▸ **TASK DIRECTIONS**
Look through the data that follows and copy each line with the string "section".

▸ **DATA**

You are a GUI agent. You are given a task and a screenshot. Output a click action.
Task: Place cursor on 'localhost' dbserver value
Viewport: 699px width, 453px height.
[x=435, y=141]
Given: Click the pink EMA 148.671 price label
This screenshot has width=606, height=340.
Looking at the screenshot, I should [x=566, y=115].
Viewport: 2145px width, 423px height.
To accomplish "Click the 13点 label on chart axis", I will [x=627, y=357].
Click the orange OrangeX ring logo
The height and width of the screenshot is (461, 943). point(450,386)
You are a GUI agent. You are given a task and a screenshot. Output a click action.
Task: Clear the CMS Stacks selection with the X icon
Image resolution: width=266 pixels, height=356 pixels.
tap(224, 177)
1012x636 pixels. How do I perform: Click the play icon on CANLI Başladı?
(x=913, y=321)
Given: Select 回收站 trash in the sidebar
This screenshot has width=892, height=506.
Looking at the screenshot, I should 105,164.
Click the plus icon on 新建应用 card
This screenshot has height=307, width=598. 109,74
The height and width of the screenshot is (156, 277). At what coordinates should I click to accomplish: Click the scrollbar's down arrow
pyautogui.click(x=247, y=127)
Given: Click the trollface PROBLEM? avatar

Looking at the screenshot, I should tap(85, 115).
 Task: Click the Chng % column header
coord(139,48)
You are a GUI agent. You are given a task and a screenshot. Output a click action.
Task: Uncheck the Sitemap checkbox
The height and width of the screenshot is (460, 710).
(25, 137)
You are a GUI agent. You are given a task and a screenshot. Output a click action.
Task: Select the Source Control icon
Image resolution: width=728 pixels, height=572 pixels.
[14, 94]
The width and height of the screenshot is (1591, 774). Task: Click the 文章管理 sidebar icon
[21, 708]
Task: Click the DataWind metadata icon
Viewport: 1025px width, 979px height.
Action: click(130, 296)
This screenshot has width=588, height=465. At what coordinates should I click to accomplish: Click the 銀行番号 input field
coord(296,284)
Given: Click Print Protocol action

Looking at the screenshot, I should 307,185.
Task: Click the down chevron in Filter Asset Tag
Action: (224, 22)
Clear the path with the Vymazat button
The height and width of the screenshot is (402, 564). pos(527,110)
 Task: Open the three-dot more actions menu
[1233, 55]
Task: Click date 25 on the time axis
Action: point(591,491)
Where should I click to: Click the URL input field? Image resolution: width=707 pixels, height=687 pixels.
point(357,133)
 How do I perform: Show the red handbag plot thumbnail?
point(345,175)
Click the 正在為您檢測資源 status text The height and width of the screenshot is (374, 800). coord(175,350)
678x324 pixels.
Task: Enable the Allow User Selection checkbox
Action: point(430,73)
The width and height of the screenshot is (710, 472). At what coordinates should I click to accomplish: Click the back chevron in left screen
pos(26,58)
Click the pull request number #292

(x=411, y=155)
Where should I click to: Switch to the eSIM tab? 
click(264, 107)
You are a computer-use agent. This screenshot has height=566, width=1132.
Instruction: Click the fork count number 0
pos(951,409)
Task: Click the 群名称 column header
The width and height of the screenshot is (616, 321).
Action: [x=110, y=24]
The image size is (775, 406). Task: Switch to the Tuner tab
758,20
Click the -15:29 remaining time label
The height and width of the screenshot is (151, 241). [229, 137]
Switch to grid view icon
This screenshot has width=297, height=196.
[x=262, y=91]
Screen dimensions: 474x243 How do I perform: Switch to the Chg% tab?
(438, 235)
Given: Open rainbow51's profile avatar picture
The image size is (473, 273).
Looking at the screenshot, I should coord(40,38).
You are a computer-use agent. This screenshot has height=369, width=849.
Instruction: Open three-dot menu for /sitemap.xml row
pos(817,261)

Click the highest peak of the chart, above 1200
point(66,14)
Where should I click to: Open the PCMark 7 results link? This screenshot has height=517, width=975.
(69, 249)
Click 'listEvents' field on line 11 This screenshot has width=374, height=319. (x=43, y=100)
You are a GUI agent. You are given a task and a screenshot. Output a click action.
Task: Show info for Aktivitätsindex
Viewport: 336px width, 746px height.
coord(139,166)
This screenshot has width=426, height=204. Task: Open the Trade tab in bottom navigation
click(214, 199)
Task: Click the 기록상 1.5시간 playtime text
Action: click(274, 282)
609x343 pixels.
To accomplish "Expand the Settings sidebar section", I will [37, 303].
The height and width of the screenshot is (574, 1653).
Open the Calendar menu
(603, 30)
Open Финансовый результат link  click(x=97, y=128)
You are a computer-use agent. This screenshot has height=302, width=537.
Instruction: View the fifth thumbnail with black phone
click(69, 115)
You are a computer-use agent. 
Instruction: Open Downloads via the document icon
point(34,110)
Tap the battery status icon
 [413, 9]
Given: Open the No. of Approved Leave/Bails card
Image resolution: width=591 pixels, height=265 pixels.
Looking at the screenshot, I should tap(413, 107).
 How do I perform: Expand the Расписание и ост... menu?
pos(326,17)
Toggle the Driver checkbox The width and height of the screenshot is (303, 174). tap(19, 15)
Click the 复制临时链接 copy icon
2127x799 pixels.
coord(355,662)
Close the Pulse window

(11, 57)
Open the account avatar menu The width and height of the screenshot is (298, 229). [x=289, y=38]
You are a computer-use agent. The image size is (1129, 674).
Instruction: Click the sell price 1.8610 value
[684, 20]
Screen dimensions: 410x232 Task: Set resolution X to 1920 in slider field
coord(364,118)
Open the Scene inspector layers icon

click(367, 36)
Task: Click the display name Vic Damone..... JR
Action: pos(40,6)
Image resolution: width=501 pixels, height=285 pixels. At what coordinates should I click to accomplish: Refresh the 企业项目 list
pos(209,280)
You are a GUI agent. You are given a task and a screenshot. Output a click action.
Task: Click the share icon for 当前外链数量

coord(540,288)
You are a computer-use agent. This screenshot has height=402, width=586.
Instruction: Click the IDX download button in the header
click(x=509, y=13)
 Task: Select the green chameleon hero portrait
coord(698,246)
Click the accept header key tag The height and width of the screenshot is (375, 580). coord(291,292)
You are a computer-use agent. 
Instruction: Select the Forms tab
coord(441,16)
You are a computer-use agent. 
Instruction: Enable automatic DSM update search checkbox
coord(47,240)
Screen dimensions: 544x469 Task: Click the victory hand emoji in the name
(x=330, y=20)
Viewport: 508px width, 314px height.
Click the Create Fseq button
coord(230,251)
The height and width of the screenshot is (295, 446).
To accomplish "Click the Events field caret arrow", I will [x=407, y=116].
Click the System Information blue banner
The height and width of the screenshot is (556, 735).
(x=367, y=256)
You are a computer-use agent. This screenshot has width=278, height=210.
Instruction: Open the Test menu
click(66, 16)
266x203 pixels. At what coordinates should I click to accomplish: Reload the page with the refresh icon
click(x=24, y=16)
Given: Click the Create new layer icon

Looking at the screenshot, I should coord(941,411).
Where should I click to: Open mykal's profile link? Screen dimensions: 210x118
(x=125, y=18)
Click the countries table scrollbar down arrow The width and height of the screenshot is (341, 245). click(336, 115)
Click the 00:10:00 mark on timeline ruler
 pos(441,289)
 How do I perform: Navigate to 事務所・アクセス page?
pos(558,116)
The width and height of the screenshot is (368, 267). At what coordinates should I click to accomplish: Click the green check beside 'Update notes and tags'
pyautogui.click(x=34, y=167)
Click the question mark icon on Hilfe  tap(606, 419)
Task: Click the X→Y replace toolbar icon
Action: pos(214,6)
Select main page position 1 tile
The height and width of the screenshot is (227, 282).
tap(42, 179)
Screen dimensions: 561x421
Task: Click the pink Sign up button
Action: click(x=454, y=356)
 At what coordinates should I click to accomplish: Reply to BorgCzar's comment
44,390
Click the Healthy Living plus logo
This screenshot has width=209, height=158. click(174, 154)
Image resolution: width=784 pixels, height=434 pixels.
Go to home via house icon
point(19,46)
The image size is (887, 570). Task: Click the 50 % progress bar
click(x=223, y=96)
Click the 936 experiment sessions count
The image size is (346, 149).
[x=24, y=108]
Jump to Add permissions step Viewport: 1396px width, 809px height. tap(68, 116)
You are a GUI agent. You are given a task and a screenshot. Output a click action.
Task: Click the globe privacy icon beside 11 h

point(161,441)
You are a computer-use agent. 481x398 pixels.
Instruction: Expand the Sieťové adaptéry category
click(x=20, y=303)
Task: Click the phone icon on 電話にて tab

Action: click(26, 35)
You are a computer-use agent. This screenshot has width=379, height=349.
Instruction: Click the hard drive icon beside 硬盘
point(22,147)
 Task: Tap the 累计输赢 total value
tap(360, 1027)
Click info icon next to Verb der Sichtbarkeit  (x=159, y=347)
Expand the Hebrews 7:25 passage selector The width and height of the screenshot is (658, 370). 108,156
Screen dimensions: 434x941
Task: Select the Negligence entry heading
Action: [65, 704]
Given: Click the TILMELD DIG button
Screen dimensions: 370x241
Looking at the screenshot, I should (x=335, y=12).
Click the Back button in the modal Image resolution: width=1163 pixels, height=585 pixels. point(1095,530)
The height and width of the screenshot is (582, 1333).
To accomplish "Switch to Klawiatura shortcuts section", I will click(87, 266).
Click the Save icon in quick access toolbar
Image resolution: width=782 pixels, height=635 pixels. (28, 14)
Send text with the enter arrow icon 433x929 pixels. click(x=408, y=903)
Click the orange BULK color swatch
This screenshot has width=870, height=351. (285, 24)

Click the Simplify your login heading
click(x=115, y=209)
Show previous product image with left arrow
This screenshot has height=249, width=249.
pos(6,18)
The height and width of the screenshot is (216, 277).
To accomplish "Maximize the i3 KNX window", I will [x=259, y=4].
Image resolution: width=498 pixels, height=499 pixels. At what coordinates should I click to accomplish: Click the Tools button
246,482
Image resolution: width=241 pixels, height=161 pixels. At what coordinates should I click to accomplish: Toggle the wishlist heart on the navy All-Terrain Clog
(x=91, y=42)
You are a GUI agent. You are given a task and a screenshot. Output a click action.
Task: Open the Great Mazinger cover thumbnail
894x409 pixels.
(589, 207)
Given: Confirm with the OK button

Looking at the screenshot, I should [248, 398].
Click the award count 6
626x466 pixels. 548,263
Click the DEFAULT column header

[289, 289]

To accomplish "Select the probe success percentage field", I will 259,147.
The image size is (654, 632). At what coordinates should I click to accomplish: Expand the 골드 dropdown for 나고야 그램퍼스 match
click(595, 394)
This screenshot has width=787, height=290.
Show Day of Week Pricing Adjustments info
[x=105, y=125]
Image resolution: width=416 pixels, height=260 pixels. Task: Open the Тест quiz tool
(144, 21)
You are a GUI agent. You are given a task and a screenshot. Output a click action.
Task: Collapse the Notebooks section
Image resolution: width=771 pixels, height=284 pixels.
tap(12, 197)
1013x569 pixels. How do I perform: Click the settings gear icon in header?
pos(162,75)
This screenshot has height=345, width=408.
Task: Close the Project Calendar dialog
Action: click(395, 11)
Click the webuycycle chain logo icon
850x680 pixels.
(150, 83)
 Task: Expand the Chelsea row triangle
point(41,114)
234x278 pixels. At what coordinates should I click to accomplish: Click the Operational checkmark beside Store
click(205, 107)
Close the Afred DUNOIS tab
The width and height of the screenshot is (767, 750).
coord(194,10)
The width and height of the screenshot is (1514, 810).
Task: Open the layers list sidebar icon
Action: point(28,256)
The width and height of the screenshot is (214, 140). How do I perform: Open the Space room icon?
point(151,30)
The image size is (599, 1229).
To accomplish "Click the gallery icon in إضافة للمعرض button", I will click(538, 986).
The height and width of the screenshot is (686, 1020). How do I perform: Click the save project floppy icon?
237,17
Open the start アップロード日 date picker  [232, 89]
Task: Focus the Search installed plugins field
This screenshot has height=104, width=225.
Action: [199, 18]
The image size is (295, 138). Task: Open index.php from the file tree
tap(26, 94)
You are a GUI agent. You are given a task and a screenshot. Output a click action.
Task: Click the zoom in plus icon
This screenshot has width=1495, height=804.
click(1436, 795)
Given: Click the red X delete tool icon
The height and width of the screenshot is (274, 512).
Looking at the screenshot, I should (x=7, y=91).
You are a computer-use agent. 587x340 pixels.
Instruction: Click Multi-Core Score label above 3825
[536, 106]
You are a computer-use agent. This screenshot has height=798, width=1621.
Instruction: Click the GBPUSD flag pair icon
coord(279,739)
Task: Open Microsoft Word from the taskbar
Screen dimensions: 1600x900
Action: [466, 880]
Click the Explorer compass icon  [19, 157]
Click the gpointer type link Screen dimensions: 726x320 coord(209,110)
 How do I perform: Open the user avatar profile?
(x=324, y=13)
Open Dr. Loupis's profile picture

▸ **SOLUTION FOR THIS EXERCISE**
To accomplish "Expand the Settings sidebar section", I will [37, 303].
To accomplish "Switch to Klawiatura shortcuts section", I will click(87, 266).
Task: Collapse the Notebooks section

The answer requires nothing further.